October 10, 2023
There are several different types of radios with different features, frequencies, and maximum power ranges.
As a leader in two-way radio technology, Midland Radio shares what you need to know about the different types of radio and how you can choose which is best for you.
Family Radio Service, or FRS operates on the FM mode.
According to the Federal Communications Commission (FCC), it's a private, two-way, short-distance voice and data communications service to be used for facilitating family and group activities.
FRS is license free so users don't have to worry about that.
This type of radio operates on 22 channels and all are shared with GMRS two-way radios. Within these frequencies, anything two watts and under is considered FRS.
The most common use of FRS two-way radios is through handhelds like walkie talkies. Most likely, the walkie talkies you purchase from any sporting goods store are FRS.
General Mobile Radio Service (GMRS) operates on the FM mode.
According to the FCC, GMRS is a licensed radio service commonly used for short-distance two-way voice communication using handheld radios, mobile radios, and repeater systems.
The FCC does require a license, but it's super easy to apply, lasts 10 years, is only $35, and covers you entire immediate family.
GMRS two-way radios operate on 30 channels, 22 of which are the same as FRS. GMRS and FRS work on the same frequencies, but anything over two watts is considered GMRS. The maximum power allowed by law for GMRS two-way radios is 50 Watts.
Midland Radio is a leader in GMRS two-way radio technology with its MicroMobile® line.
Citizens Band Radio (CB) was created in 1945.
While this type of radio was initially used by the government, more and more civilians began using CB radios in the 1960's. CB radios rose to fame in the 1970's through pop culture.
CB radios operate on 40 shared channels in the AM mode. The maximum power levels for this radio transmission is four watts.
CB radios are intended for short range transmissions, but with antennas you can increase range.
A license is not required in order to operate a CB radio.
Ham radio is also known as amateur radio.
According to the FCC, Ham radio is for qualified people of any age who are interested in radio use with a personal interest, without financial or business use.
29 small frequency bands throughout the spectrum allow this type of radio to reach across the world.
The FCC does require a license for users in the United States. Before you receive a license, you must pass a test administered by a team of volunteer examiners. These volunteer examiners will determine which license operator class you qualify for. Users must pay $35 for the license.

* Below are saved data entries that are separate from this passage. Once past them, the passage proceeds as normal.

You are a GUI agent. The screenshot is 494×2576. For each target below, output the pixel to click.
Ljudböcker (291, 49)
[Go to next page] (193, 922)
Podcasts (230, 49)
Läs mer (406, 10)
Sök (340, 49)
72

While each type of radio has its pros and cons, finding the right radio is key to your communication success.
While many off-road and overlanding groups originally used CB radios to keep communication open along the trails, a majority have made the switch to GMRS. This can be attributed to both range and clarity.
CB radio operates on the AM mode which is why users experience the famous CB static. GMRS operates on the FM mode, bringing clear and crisp sound quality.

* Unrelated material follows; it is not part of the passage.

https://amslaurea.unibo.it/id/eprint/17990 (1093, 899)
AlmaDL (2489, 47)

While GMRS can operate up to 50 Watts of power under law, CB radio can go up to a maximum of four watts of power. This means with a 50 Watt GMRS radio, overlanders/off-roaders can utilize over 12 times the power than they would with a CB radio.
Because GMRS two-way radios are compatible with FRS two-way radios, it's prudent because those new to radios will often pick up a set of walkies from a sporting goods store, most likely FRS. This way, off-roaders can keep connected with the entire group.
Reaching one another on sprawling properties like ranches and farms is crucial to both safety and efficiency.
These properties typically have little to no cellphone service so two-way radios provide seamless, instant communication those on the farm can count on.
Many farmers once had CB radios, but are now looking to take their communication to new levels as new technology becomes available. Enter GMRS two-way radio.
Farmers are making the switch to GMRS because it can be easy to use, power stretches for further range, brings unprecedented voice clarity, is compatible with FRS, and more.
Many grain elevator operators still use CB radios so a lot of farmers are keeping both GMRS and CB radios in their vehicles.
While hitting the trails and spending time at the campground, you're likely to run into communication issues with spotty cellphone service. It's also likely your group might want to split up at some point to explore all the great outdoors has to offer.
Simply pass out a set of walkie talkies for instant communication that's easy to use.
Most walkie talkies you pick up at the store or through Midland Radio are FRS, but some are GMRS. Both of these are simple and are compatible with one another so your entire family can just grab and go!